We could go on, but that’s probably enough for now.


John said...

Excellent post!
Funny how people in certain positions get pardoned... politicians, corporate management, Lawyers, and religiousos of all sorts... I guess they have good contracts.

By the way, third image is not showing for some reason, unless you meant to show us a red x in a white box, but that one's over my head if so.

In the 4th image, is that supposed to be some sort of dental procedure? Sure looks like teeth being removed!

As for the monkis themselves, I'm saying it now, and will say it again... you just have to give people a break sometime! Too much of the tough stuff, and they're gonna crack eventually!

Today's Monasteries have wii bowling tournaments, I'm sure, to relieve stress and entertain those of the itchy pants...

Good one. More entertaining education like this please!

Brian Hughes said...


"By the way, third image is not showing for some reason..."

Not sure why not. It's showing on my computer. Might just have been Blogger buggering about. Let me know if it continues to stay hidden.

"In the 4th image, is that supposed to be some sort of dental procedure?"

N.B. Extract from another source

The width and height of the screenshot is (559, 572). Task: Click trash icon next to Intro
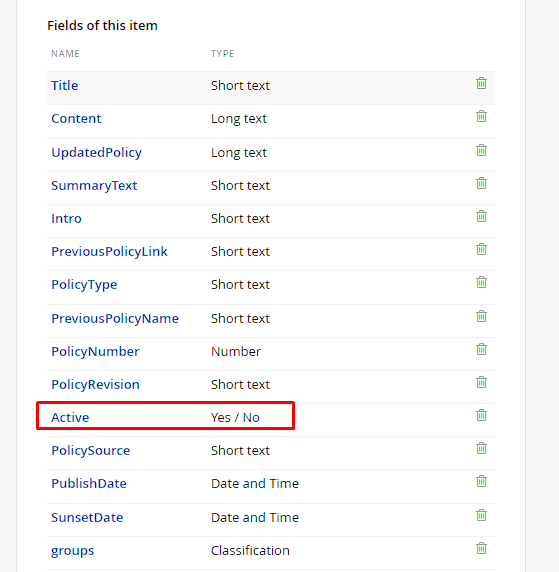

Presumably. Whatever it is, it looks gruesome. Extreme Flossing for Masochists, perhaps?

Jayne said...

Canon Hilton was pardoned for his crime...
I'm guessing the dead may have been ill spoken of, hence the pardon.
Or Robert Hilton had a bit of dosh to flash.
Those monks really had issues, didn't they? A good massage, some counselling and a chamomile tea before bed....

Brian Hughes said...


Or, alternatively, a good slap on the tonsure should sort 'em out.

Hels said...

Some of the mediaeval monasteries were mixed gender. The buildings were quite separate but the possibily for monastic naughtiness was slightly increased. Where there was a will, there must have been a way.

Brian Hughes said...


You're absolutely right. Cockersand Abbey itself had nuns living there...which conveniently allows me to crack the old joke: "What fun does a monk have? Answer: Nun..." (Nun -- none...see? It's a play on words. Not a very good one, I admit, but I didn't come up with it so I refuse to take any blame.)